Where’s the Disconnect? Exploring Pathways to Healthcare Coordinated for Youth Experiencing Homelessness in Toronto, Canada, Using Grounded Theory Methodology

About 900 youth experiencing homelessness (YEH) reside at an emergency youth shelter (EYS) in Toronto on any given night. Several EYSs offer access to healthcare based on youths’ needs, including access to primary care, and mental health and addictions support. However, youth also require healthcare from the broader health system, which is often challenging to navigate and access. Currently, little is known about healthcare coordination efforts between the EYS and health systems for YEH. Using grounded theory methodology, we interviewed 24 stakeholders and concurrently analyzed and compared data to explore pathways to healthcare coordinated for youth who reside at an EYS in Toronto. We also investigated fundamental parts (i.e., norms, resources, regulations, and operations) within the EYS and health systems that influence these pathways to healthcare using thematic analysis. A significant healthcare coordination gap was found between these two systems, typically when youth experience crises, often resulting in a recurring loop of transition and discharge between EYSs and hospitals. Several parts within each system act interdependently in hindering adequate healthcare coordination between the EYS and health systems.
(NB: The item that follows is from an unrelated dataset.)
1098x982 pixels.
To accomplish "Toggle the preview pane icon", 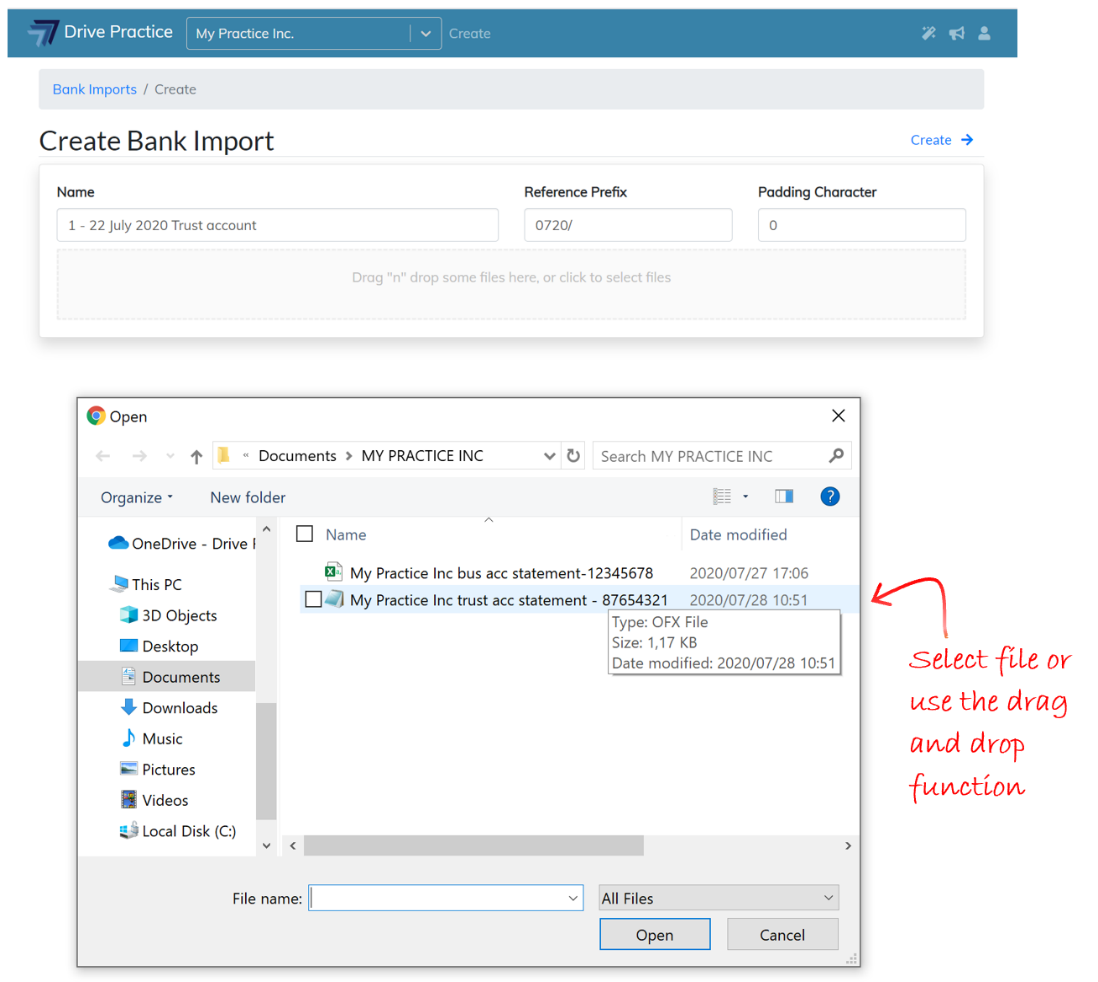I will pos(784,496).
Incorporating training for system staff on how to effectively coordinate healthcare and work with homeless populations who have complex health needs, and rethinking information-sharing policies within circles of care are examples of how system parts can be targeted to improve healthcare coordination for YEH. Establishing multidisciplinary healthcare teams specialized to serve the complex needs of YEH may also improve healthcare coordination between systems, and access and quality of healthcare for this population.